The FCC approved its latest annual Wireless Competition Report, saying that it believes sufficient competition exists in the U.S. market for mobile services.
The 20th annual report presents data from 2016 and some information from early 2017, analyzing the figures based on “generally accepted metrics of competition. For example, consumer demand and output continue to increase, average prices have been falling, and service providers have enhanced the performance, coverage and capacity of their networks,” the agency said in a press release.
The FCC voted 3-2 along party lines to approve the report, marking the first time since 2009 that “effective competition” exists in the market.
Of course, Democrats held the majority on the FCC for eight years under President Barack Obama and former Chairman Tom Wheeler. This year marks the first such vote under Donald Trump’s administration and new Chairman Ajit Pai.

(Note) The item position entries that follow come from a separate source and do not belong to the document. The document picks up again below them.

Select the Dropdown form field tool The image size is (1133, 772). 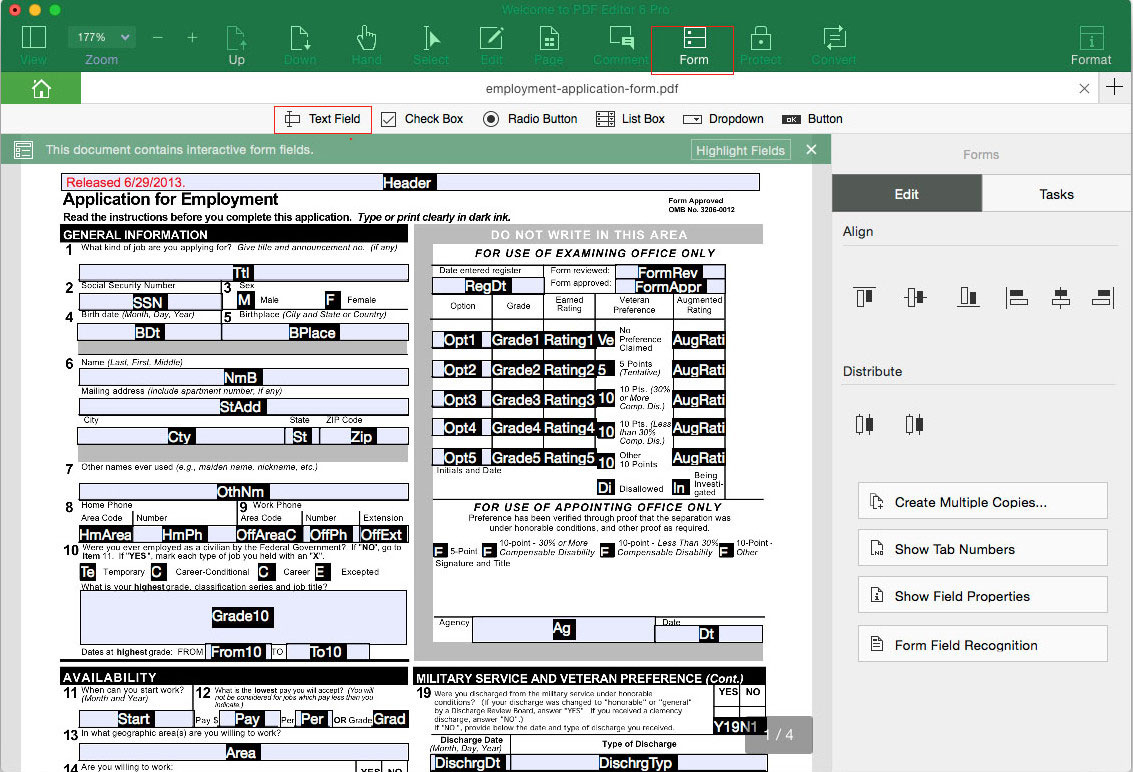coord(723,118)
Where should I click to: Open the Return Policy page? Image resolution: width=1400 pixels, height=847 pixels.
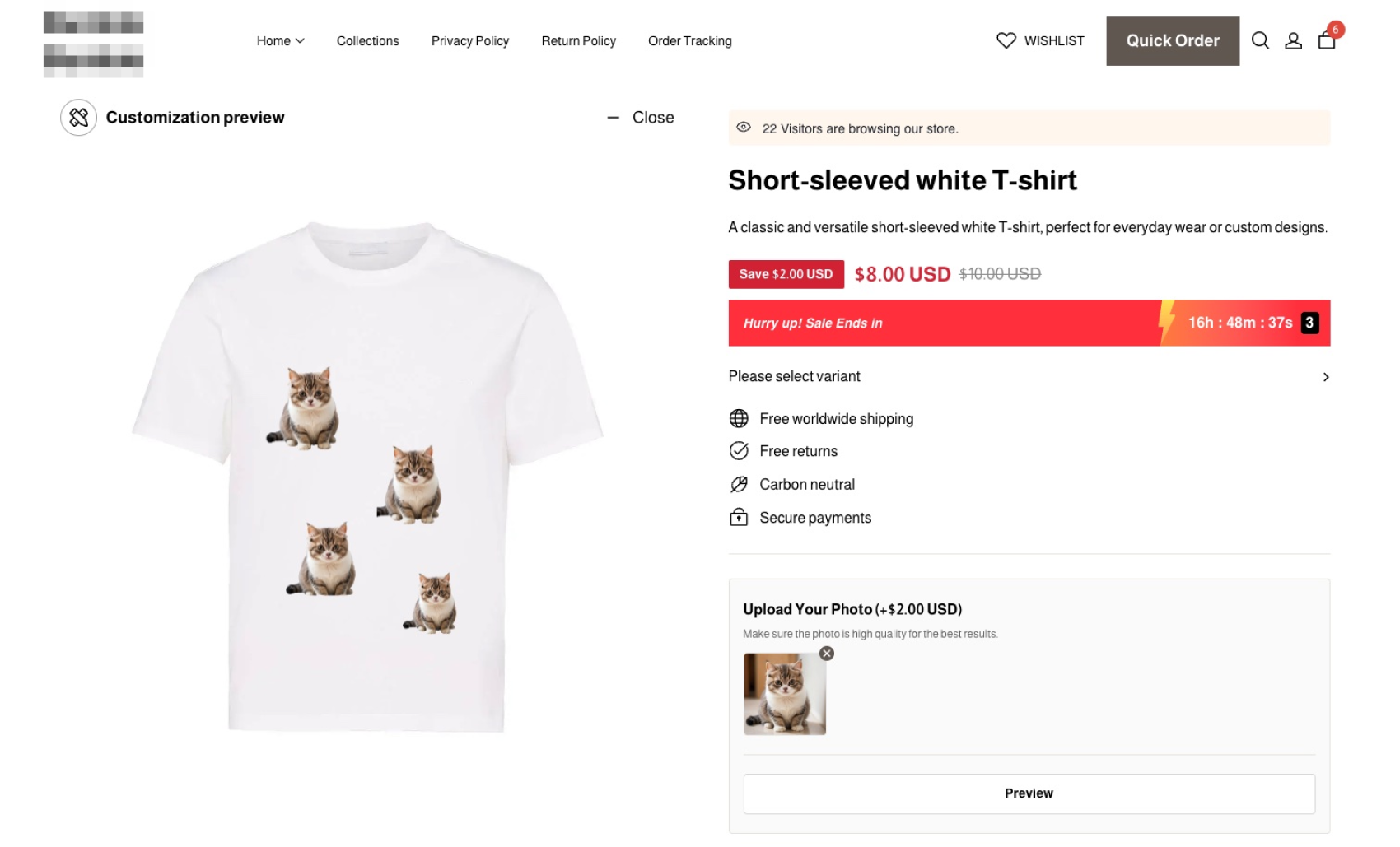[x=578, y=41]
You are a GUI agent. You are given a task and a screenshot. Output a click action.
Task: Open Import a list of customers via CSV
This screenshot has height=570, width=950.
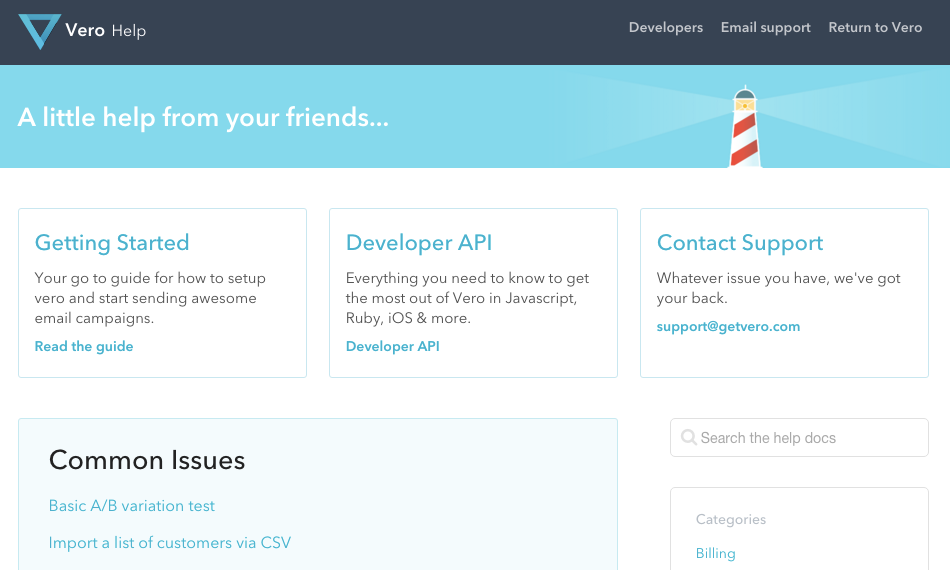click(x=170, y=543)
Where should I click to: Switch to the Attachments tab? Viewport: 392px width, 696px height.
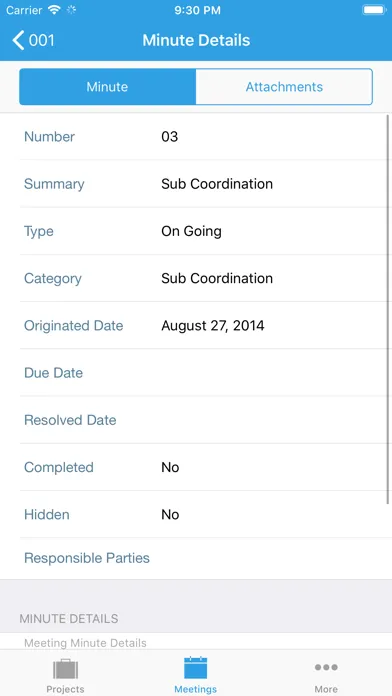[284, 87]
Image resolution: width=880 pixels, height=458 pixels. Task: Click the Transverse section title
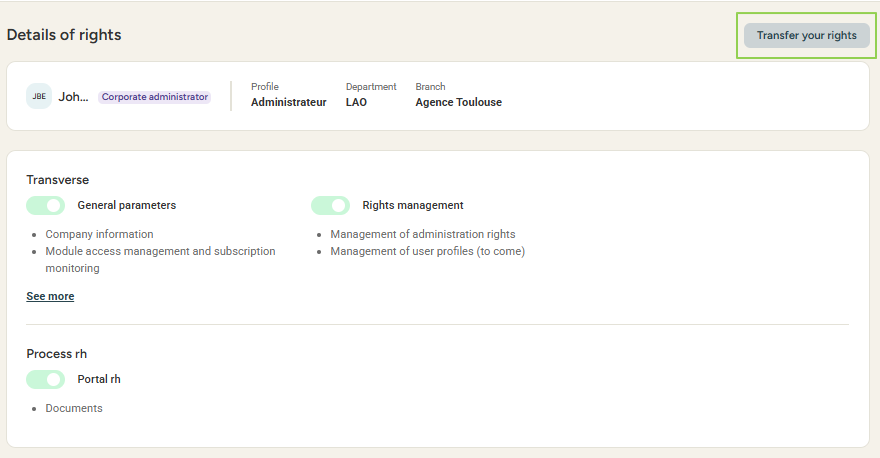pyautogui.click(x=57, y=180)
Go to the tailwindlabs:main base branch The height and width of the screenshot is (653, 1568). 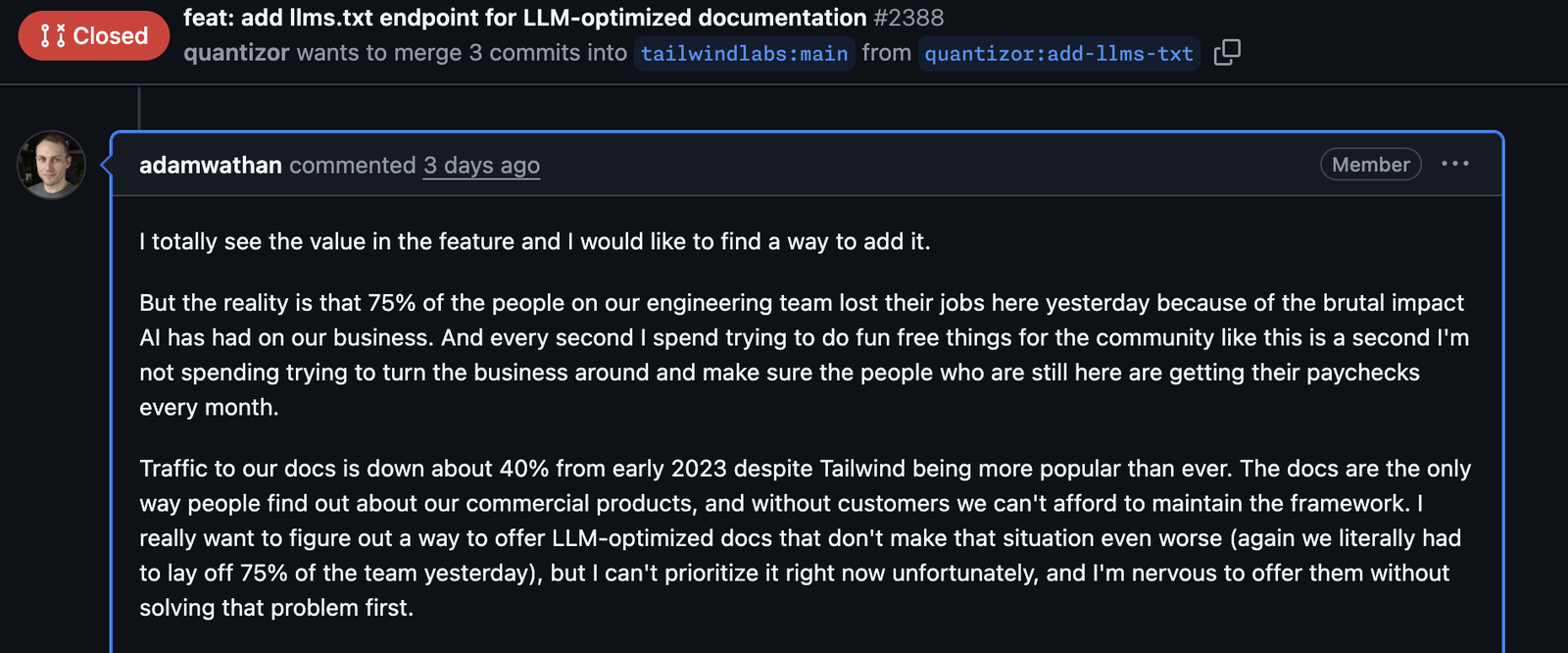point(744,54)
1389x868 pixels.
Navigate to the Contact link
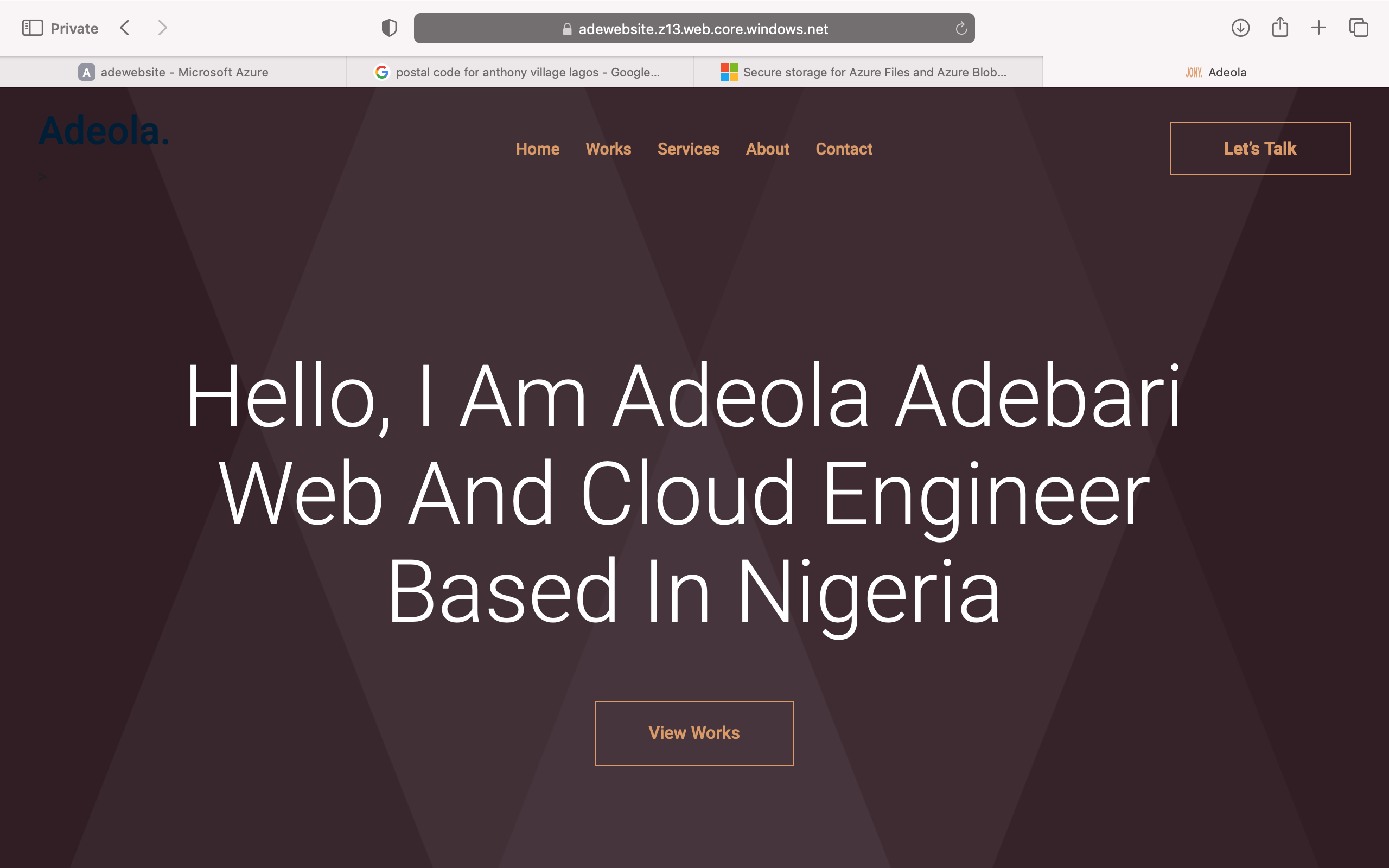(844, 149)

The 86-page report examines a wide variety of data, from pricing trends and network performance to coverage in rural areas, service options and network investments.
“Competition continues to play an essential role in the mobile wireless marketplace—leading to lower prices, more innovation and higher quality services for American consumers,” the report concluded (PDF). “In this Twentieth Report, we analyze competition in the mobile wireless marketplace … and our assessment of various generally accepted metrics of competition indicates that there is effective competition in the marketplace for mobile wireless services.”
The two Democrats on the commission dissented vigorously, saying it provided a narrow view of the industry and failed to establish metrics to determine competitiveness.
Regardless, the vote comes as the U.S. wireless landscape may face a significant overhaul in the next few years. Federal regulators may soon have to decide whether to approve a merger between Sprint and T-Mobile, and major corporations such as Comcast and Charter are wading into the market.
This morning’s vote could be a major factor if regulators must examine potential consolidation among the two of the nation’s largest wireless carriers.